- **Supplied data**:
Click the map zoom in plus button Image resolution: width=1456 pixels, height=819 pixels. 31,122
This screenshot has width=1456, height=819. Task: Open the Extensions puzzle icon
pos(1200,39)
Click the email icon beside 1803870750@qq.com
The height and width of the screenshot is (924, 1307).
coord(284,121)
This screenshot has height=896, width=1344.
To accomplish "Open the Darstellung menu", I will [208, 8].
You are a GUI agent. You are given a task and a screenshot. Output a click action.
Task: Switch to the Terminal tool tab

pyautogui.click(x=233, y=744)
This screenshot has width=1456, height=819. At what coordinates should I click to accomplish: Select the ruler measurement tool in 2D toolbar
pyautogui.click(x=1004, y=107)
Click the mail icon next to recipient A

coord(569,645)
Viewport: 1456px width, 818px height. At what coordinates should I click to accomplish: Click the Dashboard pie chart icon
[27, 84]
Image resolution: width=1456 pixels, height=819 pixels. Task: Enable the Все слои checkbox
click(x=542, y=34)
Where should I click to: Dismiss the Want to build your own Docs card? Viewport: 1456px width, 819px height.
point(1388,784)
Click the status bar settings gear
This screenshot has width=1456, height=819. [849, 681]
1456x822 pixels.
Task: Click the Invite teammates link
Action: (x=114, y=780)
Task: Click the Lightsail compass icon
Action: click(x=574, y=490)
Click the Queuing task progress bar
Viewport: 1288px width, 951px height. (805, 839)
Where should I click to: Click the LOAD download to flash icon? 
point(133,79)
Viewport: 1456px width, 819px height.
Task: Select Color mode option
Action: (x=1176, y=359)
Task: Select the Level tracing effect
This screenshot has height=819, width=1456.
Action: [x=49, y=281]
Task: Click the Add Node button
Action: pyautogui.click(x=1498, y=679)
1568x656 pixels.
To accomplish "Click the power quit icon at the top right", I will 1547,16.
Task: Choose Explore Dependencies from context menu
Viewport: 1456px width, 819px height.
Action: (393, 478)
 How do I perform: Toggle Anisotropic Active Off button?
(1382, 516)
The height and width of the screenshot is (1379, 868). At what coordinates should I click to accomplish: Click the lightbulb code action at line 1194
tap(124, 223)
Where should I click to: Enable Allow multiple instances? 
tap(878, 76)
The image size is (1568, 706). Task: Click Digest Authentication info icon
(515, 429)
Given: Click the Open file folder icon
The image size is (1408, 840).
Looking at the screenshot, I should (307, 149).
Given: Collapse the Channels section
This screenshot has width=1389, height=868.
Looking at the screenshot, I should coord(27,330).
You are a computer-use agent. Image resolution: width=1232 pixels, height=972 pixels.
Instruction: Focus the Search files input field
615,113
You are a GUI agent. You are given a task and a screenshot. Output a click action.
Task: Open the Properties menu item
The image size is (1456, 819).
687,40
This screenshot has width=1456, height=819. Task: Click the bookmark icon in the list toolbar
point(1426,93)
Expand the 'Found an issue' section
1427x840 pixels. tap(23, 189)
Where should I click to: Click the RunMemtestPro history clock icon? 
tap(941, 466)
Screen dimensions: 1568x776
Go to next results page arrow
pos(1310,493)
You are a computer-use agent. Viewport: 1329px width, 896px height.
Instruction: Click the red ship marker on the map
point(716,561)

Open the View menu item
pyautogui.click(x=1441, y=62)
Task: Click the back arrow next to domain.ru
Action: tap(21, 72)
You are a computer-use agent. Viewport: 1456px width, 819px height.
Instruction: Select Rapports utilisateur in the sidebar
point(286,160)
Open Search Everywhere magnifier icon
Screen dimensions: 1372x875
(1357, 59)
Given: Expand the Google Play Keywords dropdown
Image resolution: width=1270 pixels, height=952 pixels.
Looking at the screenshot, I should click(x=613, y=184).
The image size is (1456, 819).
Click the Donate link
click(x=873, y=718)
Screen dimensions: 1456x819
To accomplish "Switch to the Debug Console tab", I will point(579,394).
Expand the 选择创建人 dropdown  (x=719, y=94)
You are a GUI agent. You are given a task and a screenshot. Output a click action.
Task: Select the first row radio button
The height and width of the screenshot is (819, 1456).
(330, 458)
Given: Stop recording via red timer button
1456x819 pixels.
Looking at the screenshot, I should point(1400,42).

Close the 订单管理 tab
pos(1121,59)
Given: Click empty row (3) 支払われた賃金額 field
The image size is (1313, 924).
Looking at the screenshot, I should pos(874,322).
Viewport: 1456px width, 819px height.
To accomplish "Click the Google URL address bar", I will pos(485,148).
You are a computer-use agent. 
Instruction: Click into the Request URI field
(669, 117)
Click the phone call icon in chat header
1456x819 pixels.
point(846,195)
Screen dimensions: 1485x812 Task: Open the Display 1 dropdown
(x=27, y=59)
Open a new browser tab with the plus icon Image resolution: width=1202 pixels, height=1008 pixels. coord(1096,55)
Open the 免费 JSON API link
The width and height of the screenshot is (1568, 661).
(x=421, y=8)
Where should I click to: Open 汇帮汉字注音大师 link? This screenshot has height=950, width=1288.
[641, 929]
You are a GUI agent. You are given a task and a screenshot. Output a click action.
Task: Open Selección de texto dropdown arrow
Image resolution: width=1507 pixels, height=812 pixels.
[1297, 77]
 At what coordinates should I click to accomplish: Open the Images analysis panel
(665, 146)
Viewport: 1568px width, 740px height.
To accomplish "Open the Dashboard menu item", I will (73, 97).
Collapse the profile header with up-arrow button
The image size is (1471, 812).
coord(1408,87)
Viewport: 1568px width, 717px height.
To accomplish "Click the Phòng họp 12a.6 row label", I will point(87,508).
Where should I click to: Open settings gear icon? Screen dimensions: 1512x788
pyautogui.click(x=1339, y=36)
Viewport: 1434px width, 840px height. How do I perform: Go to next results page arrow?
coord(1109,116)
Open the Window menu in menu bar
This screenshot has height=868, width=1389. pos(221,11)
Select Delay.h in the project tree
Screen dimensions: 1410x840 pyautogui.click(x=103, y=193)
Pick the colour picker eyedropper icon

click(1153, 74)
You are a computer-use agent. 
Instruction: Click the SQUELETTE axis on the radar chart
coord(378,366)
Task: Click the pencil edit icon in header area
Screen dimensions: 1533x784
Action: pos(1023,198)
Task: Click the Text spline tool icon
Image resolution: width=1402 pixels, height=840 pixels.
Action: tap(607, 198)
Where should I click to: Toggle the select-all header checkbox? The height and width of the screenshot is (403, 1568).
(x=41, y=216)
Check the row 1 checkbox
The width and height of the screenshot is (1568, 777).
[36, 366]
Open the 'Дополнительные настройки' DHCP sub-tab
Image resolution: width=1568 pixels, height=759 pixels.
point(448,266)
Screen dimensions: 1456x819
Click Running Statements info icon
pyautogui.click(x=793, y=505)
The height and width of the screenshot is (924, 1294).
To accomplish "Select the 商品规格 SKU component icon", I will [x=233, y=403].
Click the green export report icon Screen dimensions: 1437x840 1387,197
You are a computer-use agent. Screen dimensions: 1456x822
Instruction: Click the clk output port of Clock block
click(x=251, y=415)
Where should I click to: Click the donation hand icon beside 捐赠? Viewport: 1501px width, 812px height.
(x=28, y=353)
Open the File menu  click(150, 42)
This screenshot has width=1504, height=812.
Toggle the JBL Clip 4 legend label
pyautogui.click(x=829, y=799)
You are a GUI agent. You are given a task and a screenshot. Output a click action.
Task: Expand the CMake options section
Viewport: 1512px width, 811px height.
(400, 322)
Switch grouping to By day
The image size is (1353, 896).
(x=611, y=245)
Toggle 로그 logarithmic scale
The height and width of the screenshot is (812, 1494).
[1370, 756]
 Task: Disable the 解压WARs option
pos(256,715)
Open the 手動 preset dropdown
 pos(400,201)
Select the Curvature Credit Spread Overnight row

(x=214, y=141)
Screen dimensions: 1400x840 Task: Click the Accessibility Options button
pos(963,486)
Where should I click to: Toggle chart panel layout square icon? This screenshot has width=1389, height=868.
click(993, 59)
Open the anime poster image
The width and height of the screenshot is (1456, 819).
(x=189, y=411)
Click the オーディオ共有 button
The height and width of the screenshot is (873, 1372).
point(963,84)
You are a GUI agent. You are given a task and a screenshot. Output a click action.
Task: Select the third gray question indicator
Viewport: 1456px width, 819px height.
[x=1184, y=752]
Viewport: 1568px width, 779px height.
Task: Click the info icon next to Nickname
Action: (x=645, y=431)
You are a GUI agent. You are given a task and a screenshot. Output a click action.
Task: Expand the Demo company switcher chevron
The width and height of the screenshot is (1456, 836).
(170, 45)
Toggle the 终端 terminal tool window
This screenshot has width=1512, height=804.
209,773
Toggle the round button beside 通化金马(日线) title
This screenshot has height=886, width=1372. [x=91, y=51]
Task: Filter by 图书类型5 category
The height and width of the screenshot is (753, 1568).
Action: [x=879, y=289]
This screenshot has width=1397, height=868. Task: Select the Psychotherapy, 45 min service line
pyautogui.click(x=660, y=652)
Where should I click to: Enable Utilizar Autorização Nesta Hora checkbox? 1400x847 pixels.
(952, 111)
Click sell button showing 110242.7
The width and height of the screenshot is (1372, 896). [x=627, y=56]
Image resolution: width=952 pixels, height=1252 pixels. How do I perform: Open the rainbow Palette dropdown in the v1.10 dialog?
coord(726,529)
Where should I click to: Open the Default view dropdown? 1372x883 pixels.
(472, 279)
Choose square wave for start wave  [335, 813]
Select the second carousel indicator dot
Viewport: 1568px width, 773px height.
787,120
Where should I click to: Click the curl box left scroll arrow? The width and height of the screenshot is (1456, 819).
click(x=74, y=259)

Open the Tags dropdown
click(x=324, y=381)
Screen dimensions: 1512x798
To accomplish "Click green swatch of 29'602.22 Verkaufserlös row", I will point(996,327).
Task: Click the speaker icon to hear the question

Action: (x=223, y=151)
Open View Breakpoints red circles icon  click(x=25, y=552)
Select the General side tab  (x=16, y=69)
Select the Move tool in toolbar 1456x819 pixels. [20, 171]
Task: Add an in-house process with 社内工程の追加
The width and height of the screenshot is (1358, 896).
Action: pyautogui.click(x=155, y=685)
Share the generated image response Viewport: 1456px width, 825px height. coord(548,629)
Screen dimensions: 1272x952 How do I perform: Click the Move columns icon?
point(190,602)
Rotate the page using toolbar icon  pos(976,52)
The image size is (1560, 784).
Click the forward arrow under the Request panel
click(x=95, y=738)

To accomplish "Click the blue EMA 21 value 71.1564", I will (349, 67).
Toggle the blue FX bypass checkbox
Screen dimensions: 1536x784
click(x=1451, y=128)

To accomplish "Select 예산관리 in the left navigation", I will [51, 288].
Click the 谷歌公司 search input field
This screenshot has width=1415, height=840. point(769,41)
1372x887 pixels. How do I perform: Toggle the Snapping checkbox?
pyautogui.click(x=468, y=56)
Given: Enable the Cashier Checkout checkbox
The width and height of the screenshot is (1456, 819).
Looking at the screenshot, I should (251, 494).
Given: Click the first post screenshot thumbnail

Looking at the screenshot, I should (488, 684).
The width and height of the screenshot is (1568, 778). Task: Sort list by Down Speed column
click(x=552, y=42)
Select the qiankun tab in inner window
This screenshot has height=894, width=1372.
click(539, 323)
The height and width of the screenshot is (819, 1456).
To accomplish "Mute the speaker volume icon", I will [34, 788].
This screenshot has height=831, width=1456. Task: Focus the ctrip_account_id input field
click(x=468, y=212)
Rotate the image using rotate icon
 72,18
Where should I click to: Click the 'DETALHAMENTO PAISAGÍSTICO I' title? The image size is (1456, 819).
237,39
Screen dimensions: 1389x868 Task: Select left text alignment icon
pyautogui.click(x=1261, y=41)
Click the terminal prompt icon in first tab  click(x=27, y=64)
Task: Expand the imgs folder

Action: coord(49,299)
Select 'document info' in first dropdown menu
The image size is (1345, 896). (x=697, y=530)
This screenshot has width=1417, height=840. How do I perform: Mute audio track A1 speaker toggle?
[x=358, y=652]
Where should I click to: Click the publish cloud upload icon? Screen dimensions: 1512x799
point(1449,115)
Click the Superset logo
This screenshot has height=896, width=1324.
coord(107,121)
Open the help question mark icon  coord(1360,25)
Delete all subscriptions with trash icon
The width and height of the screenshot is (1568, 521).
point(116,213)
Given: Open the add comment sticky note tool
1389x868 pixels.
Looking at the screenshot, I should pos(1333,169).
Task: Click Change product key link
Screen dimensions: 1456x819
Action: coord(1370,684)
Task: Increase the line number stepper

- **The problem**: Look through the entries above; copy each line where the string "Google" appears.

- **Answer box**:
Given: Expand the Google Play Keywords dropdown
To accomplish "Click the Google URL address bar", I will pos(485,148).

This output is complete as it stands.